American Psycho, the musical, captures what it was like to live in New York City at the end of the last century, when the rich got richer. The hero so to speak, Patrick Bateman, is introduced fresh from the tanning bed with a sensational number about his grooming technique (“Never put cologne on your face”). While he’s shallow and he knows it, it is the shallowness of others that drives him into a rage when he overhears vapid conversation in the Hamptons, and jealousy consumes him that his rival’s business card has a crisper font than his own.
Patrick’s anger turns into violent frenzy—at least in his imagination. The musical departs from Bret Easton Ellis’s 1991 novel in that Patrick’s private seething results in vivid, murderous fantasies. After the bloodbath at the end of Act One, four on-stage cleaners meticulously mop up during the entire intermission.
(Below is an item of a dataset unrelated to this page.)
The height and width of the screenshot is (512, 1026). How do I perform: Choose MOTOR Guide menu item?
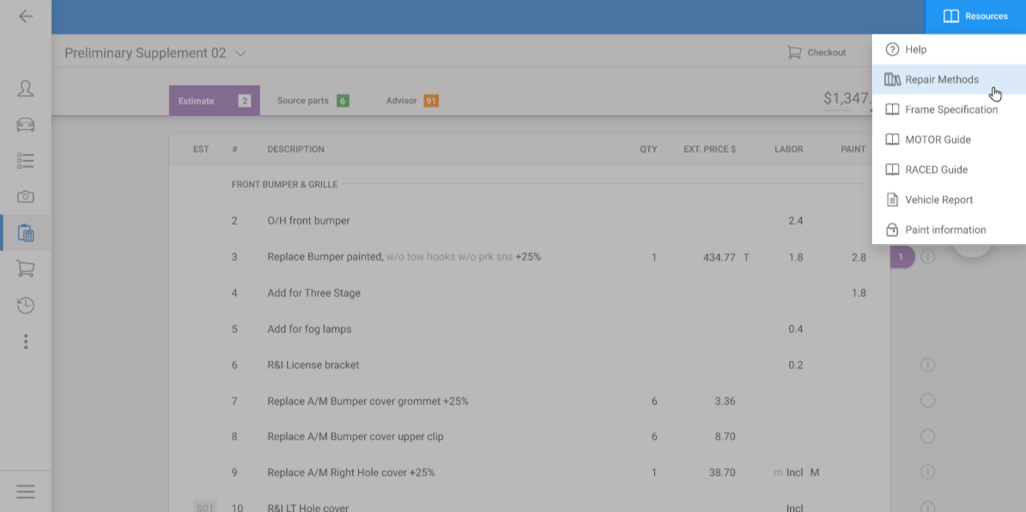point(937,140)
The smart choreography by Lynne Page and Rebecca Howell sometimes evokes the paintings of Robert Longo and is athletic, surprising, and sexy. Benjamin Walker is smashing in the lead. His nemesis, played by affable Drew Moerlein, is another perfect casting, and they are well backed by Keith Randolph Smith, Theo Stockman, Dave Thomas Brown, and Jordan Dean. American Psycho, the musical, is more gender fluid than either the novel or the film starring Christian Bale (2000, directed by Mary Harron).
A new classic, “You Are What You Wear,” rhymes haute couture designers of the 80s. Overall, the female characters are inspired—bold and sarcastic, not victims at all. (Patrick’s secretary is the one weakly written part.) Heléne Yorke as Evelyn, Patrick’s socialite girlfriend, is fresh and has great pipes, and they are believable as a couple. Solid work by Alice Ripley in a number of parts, including Patrick’s overly sedated mom. Morgan Weed is cool and Hepburn-esque (Katharine, not Audrey) as Courtney, Evelyn’s BF and Patrick’s GF.
American Psycho has an extraordinary Christmas scene in which rotating platforms present the players in surreal tableaux. There’s a birthday party (Patrick pulls a large knife from his jacket to cut the cake), a wedding, and intricate ensemble work in every setting including Patrick’s VHS cassette-lined living room and sterile office. And it’s all to a disco pulse that includes Human League’s “Don’t You Want Me” and Huey Lewis and the News “Hip to Be Square.” If boy-meets-girl musicals put you to sleep—Kinky Boots, we mean you—have a truly kinky date with Patrick Bateman and his pals.
Arden (age ten) skipped the R-rated American Psycho but joined us beforehand at the Strip House for New York strip steak, goose fat fries, and vegetable sides. Steaks are grilled in salt-and-pepper char, the line-caught tuna served “black and blue” or charred on the outside, cool inside. We tried each of their delicious sauces with our steaks and charred broccoli. In her quest to compare every famous burger in town, Arden pronounced theirs juicy. (She found the goose fat fries heavy. We found them scrumptious.)
Theatre Row Restaurant Review wasn’t expecting to meet the Charlotte Brontë Society at the Strip House, but we also learned the all red, with red leather banquettes Strip House doesn’t typically have a matinee lunch crowd either, though it’s right on the edge of Times Square. The clientele is pretty much alpha males—like Patrick Bateman—closing deals over $50 chops. The lunch menu is more in our budget, listing steak au poivre, le burger, and tempting main course salads, including a seafood Cobb.
The original restaurant downtown was the memorable Asti’s, which featured performances by opera singers. (Which is what you find now at Caffe Taci, at Papillon restaurant on Saturday nights.) The son of Asti’s owner installed autographed photos of opera sopranos in the midtown location, where they hang along with autographed vintage photos of burlesque dancers. Don’t leave without trying the reinterpreted Baked Alaska with chocolate-cherry ice cream and pistachio sauce or the giant twenty-four-layer chocolate cake, so dense it is served with a steak knife.